Word and element location data:
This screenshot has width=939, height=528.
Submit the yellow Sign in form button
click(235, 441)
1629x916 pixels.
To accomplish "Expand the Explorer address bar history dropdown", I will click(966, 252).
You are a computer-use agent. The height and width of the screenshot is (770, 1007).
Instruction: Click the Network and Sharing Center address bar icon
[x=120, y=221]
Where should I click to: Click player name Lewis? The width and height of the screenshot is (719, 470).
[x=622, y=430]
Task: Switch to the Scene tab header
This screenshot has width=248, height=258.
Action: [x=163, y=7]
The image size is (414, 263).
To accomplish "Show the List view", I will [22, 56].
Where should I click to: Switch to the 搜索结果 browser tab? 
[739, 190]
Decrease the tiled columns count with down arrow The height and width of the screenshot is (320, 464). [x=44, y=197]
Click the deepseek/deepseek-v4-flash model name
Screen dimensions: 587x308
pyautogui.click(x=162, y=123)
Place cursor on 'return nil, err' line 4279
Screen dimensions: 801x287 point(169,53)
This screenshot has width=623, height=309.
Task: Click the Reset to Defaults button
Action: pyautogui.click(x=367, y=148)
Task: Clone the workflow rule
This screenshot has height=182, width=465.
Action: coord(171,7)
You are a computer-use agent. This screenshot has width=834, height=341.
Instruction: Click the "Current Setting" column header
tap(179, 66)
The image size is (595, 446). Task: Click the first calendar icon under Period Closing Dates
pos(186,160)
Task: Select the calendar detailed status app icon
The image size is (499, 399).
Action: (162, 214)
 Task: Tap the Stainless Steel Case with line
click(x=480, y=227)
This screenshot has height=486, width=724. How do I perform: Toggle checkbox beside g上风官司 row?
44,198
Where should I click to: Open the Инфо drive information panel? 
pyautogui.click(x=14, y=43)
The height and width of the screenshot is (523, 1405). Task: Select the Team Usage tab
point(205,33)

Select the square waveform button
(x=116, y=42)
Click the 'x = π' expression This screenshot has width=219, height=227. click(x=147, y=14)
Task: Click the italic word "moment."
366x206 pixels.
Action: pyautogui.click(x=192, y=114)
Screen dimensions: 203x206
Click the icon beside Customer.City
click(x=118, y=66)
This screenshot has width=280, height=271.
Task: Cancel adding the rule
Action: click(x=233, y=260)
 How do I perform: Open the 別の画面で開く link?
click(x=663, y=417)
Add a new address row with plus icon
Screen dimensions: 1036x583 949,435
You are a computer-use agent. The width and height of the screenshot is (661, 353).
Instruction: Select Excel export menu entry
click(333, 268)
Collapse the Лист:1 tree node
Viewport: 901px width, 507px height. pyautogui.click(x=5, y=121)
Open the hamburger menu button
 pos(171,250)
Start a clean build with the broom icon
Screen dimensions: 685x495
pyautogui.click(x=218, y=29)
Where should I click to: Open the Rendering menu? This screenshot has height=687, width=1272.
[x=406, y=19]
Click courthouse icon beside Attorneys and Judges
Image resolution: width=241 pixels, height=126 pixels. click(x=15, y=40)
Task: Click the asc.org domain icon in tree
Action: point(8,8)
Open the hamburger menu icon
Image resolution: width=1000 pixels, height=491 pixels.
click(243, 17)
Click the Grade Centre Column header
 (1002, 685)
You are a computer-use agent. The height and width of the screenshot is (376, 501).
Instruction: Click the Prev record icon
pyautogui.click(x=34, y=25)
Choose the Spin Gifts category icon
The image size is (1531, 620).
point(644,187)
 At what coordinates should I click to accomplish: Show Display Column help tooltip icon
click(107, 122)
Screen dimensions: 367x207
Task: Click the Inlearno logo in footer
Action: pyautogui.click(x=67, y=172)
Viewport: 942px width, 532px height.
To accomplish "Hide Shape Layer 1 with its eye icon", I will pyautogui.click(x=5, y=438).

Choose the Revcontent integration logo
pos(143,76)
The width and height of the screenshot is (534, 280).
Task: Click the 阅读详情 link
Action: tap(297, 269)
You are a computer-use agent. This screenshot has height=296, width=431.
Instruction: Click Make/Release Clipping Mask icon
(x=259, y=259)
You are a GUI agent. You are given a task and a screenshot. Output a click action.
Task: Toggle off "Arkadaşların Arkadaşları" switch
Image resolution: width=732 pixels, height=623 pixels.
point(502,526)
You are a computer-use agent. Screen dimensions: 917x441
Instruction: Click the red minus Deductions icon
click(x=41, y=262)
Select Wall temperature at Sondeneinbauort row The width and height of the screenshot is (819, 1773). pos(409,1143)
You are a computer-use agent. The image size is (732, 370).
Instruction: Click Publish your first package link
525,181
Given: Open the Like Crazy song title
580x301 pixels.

TASK INSTRUCTIONS
Write out the rows above again, changing every "Instruction" to "Goal" and keeping everything else the same.

WRITTEN RESPONSE
This screenshot has width=939, height=528.
Submit the yellow Sign in form button
click(235, 441)
1629x916 pixels.
To accomplish "Expand the Explorer address bar history dropdown", I will click(966, 252).
You are a computer-use agent. The height and width of the screenshot is (770, 1007).
Goal: Click the Network and Sharing Center address bar icon
[x=120, y=221]
Where should I click to: Click player name Lewis? The width and height of the screenshot is (719, 470).
[x=622, y=430]
Task: Switch to the Scene tab header
This screenshot has width=248, height=258.
Action: [x=163, y=7]
The image size is (414, 263).
To accomplish "Show the List view", I will [22, 56].
Where should I click to: Switch to the 搜索结果 browser tab? 
[739, 190]
Decrease the tiled columns count with down arrow The height and width of the screenshot is (320, 464). [x=44, y=197]
Click the deepseek/deepseek-v4-flash model name
Screen dimensions: 587x308
pyautogui.click(x=162, y=123)
Place cursor on 'return nil, err' line 4279
Screen dimensions: 801x287 point(169,53)
This screenshot has width=623, height=309.
Task: Click the Reset to Defaults button
Action: pyautogui.click(x=367, y=148)
Task: Clone the workflow rule
This screenshot has height=182, width=465.
Action: coord(171,7)
You are a computer-use agent. This screenshot has width=834, height=341.
Goal: Click the "Current Setting" column header
tap(179, 66)
The image size is (595, 446). Task: Click the first calendar icon under Period Closing Dates
pos(186,160)
Task: Select the calendar detailed status app icon
The image size is (499, 399).
Action: (162, 214)
 Task: Tap the Stainless Steel Case with line
click(x=480, y=227)
This screenshot has height=486, width=724. How do I perform: Toggle checkbox beside g上风官司 row?
44,198
Where should I click to: Open the Инфо drive information panel? 
pyautogui.click(x=14, y=43)
The height and width of the screenshot is (523, 1405). Task: Select the Team Usage tab
point(205,33)

Select the square waveform button
(x=116, y=42)
Click the 'x = π' expression This screenshot has width=219, height=227. click(x=147, y=14)
Task: Click the italic word "moment."
366x206 pixels.
Action: pyautogui.click(x=192, y=114)
Screen dimensions: 203x206
Click the icon beside Customer.City
click(x=118, y=66)
This screenshot has width=280, height=271.
Task: Cancel adding the rule
Action: click(x=233, y=260)
 How do I perform: Open the 別の画面で開く link?
click(x=663, y=417)
Add a new address row with plus icon
Screen dimensions: 1036x583 949,435
You are a computer-use agent. The width and height of the screenshot is (661, 353).
Goal: Select Excel export menu entry
click(333, 268)
Collapse the Лист:1 tree node
Viewport: 901px width, 507px height. pyautogui.click(x=5, y=121)
Open the hamburger menu button
 pos(171,250)
Start a clean build with the broom icon
Screen dimensions: 685x495
pyautogui.click(x=218, y=29)
Where should I click to: Open the Rendering menu? This screenshot has height=687, width=1272.
[x=406, y=19]
Click courthouse icon beside Attorneys and Judges
Image resolution: width=241 pixels, height=126 pixels. click(x=15, y=40)
Task: Click the asc.org domain icon in tree
Action: point(8,8)
Open the hamburger menu icon
Image resolution: width=1000 pixels, height=491 pixels.
click(243, 17)
Click the Grade Centre Column header
 (1002, 685)
You are a computer-use agent. The height and width of the screenshot is (376, 501).
Goal: Click the Prev record icon
pyautogui.click(x=34, y=25)
Choose the Spin Gifts category icon
The image size is (1531, 620).
point(644,187)
 At what coordinates should I click to accomplish: Show Display Column help tooltip icon
click(107, 122)
Screen dimensions: 367x207
Task: Click the Inlearno logo in footer
Action: pyautogui.click(x=67, y=172)
Viewport: 942px width, 532px height.
To accomplish "Hide Shape Layer 1 with its eye icon", I will pyautogui.click(x=5, y=438).

Choose the Revcontent integration logo
pos(143,76)
The width and height of the screenshot is (534, 280).
Task: Click the 阅读详情 link
Action: tap(297, 269)
You are a computer-use agent. This screenshot has height=296, width=431.
Goal: Click Make/Release Clipping Mask icon
(x=259, y=259)
You are a GUI agent. You are given a task and a screenshot. Output a click action.
Task: Toggle off "Arkadaşların Arkadaşları" switch
Image resolution: width=732 pixels, height=623 pixels.
point(502,526)
You are a computer-use agent. Screen dimensions: 917x441
Goal: Click the red minus Deductions icon
click(x=41, y=262)
Select Wall temperature at Sondeneinbauort row The width and height of the screenshot is (819, 1773). pos(409,1143)
You are a computer-use agent. The image size is (732, 370).
Goal: Click Publish your first package link
525,181
Given: Open the Like Crazy song title
580x301 pixels.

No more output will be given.